Agent Runtimes Are Learning to Audit Their Own Tools

Fresh Codex and Gemini CLI changes show agent projects treating tool calls, plugins, MCP servers, and subagents as auditable runtime events instead of invisible helper work.

repos openai/codex + google-gemini/gemini-cli evidence

8 source signals 2 repos 5 linked commits

Evidence: 5 linked commits / May 19, 2026 / Daily Edition

The next serious feature in coding agents may not look like a new button. It may look like a receipt.

In the last week of watched changes, OpenAI Codex and Google Gemini CLI both moved in that direction. Codex added a typed lifecycle interface so extensions can observe when host-owned tools start and finish. Gemini CLI added a session-backed path for local subagents, plus a flag to route subagent invocations through the AgentSession protocol. A nearby Gemini documentation change spells out how sensitive host environment variables are redacted before MCP servers see them.

The pattern is bigger than any one API name. Agent runtimes are starting to answer operational questions that early demos could leave vague: who supplied this tool, what invoked it, did it finish or fail, did a user cancel it, and which secrets crossed the boundary?

Codex makes tool execution observable

The clearest Codex change is PR #23309, committed as c69cde3, which adds a ToolLifecycleContributor trait to the extension API. The new contract gives contributors on_tool_start and on_tool_finish callbacks. The companion tool_lifecycle.rs file defines host-visible inputs such as turn_id, call_id, tool_name, and a source enum that distinguishes direct model tool calls from code-mode nested tool calls.

The outcome enum is the tell. Codex now gives lifecycle observers typed endings: completed, blocked, failed, or aborted. That makes tool execution a runtime event with a beginning, an owner-visible source, and a classified ending.

Another Codex commit, a66e0e9, adds plugin provenance to MCP tool metadata. The test plugin_mcp_tool_call_request_meta_includes_plugin_id proves that plugin-backed MCP calls can carry a plugin id in request metadata. In a world where tools can come from built-ins, user MCP servers, plugins, or connectors, that tiny field matters. It lets the host say not only "a tool ran," but "this layer supplied it."

Gemini moves subagents into sessions

Gemini CLI's matching evidence is PR #26665, committed as 6973b96. It adds LocalSessionInvocation, a new local subagent invocation class built around LocalSubagentSession. The implementation publishes SUBAGENT_ACTIVITY events, streams thought and tool-call activity, tracks running, completed, error, and cancelled states, sanitizes displayed thought/tool/error content, and wires abort signals into the subagent session.

That is not just delegation. It is delegation with a transcript surface. The tests cover thought streaming, tool start and end handling, rejected tool calls, cancellation, config updates before query messages, and cleanup of observers and abort listeners.

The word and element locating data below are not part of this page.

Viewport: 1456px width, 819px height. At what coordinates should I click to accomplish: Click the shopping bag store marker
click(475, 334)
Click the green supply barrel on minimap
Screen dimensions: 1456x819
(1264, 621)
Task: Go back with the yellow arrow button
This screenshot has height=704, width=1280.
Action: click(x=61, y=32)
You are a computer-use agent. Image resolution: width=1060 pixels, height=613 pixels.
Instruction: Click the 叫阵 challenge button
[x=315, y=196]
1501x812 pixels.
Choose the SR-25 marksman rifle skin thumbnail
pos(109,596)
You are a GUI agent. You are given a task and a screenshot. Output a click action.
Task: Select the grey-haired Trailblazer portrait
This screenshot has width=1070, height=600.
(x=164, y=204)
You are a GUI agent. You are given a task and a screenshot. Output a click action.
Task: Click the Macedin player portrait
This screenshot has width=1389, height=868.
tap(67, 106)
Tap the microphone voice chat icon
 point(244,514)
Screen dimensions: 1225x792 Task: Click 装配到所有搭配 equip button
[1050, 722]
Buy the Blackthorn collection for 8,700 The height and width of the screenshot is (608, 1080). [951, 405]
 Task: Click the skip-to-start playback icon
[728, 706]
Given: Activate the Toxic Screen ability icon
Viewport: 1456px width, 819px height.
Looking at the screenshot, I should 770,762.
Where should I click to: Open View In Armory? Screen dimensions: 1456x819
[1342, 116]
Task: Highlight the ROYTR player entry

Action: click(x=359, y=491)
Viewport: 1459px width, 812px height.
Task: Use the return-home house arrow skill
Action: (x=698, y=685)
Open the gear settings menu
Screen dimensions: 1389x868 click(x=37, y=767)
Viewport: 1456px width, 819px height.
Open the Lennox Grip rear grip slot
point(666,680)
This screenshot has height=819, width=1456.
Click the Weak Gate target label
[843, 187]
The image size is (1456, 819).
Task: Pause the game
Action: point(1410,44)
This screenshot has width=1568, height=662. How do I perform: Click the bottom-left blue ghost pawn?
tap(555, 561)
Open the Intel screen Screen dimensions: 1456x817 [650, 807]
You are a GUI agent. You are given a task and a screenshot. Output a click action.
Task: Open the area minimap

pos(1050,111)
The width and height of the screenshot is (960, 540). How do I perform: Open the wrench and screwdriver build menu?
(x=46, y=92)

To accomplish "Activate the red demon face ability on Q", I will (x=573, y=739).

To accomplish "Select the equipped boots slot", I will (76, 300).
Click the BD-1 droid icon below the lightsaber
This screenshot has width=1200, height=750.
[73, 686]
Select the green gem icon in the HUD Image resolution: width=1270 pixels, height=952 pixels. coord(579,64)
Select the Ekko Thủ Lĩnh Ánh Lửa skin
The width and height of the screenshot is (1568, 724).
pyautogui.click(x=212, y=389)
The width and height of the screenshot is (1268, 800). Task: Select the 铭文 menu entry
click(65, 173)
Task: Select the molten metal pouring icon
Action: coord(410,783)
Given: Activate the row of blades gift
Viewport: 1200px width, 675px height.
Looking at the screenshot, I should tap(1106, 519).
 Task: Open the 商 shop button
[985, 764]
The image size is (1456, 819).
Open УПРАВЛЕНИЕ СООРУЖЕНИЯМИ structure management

PR #26947 makes the direction explicit by adding experimental.adk.agentSessionSubagentEnabled. Gemini's configuration docs describe the flag as routing subagent invocations through the AgentSession protocol instead of legacy executors. That is a migration sentence disguised as a settings entry.

MCP is becoming a boundary, too

The security side appears in Gemini CLI PR #22854. The docs now clarify that the CLI redacts sensitive host environment variables before passing environment data to third-party MCP servers, and that explicit env entries in settings.json or mcp_config.json are the trusted path when a server really needs a token.

This is the same story from another angle. MCP servers are useful because they widen what an agent can do. They are risky for the same reason. The runtime has to decide what crosses from the user's machine into that server process, and the docs now make that boundary legible.

What changed in the story

Early agent coverage often asked whether a system had tools, memory, or subagents. The fresher question is whether the runtime can govern those pieces once they exist. Codex is adding lifecycle and provenance hooks around tool calls. Gemini is moving subagents into a session protocol with activity and cancellation semantics. Gemini's MCP docs are making environment handling explicit.

That does not prove a shared standard is forming. It does show convergent pressure. As coding agents become less like single prompts and more like operating environments, tool execution needs audit trails, not just output text.

Watch the next round of changes for three things: whether lifecycle hooks become public extension contracts, whether session-backed subagents become the default path, and whether MCP provenance becomes visible enough for users to understand which tool actually touched their work.

Primary Evidence

OpenAI Codex commit c69cde3547c87c3423434ff37273dcadbcce8817, Add tool lifecycle extension contributor (#23309): https://github.com/openai/codex/commit/c69cde3547c87c3423434ff37273dcadbcce8817

Shows: adds ToolLifecycleContributor, typed tool start and finish callbacks, source metadata for direct and code-mode calls, and outcomes for completed, blocked, failed, and aborted tool calls.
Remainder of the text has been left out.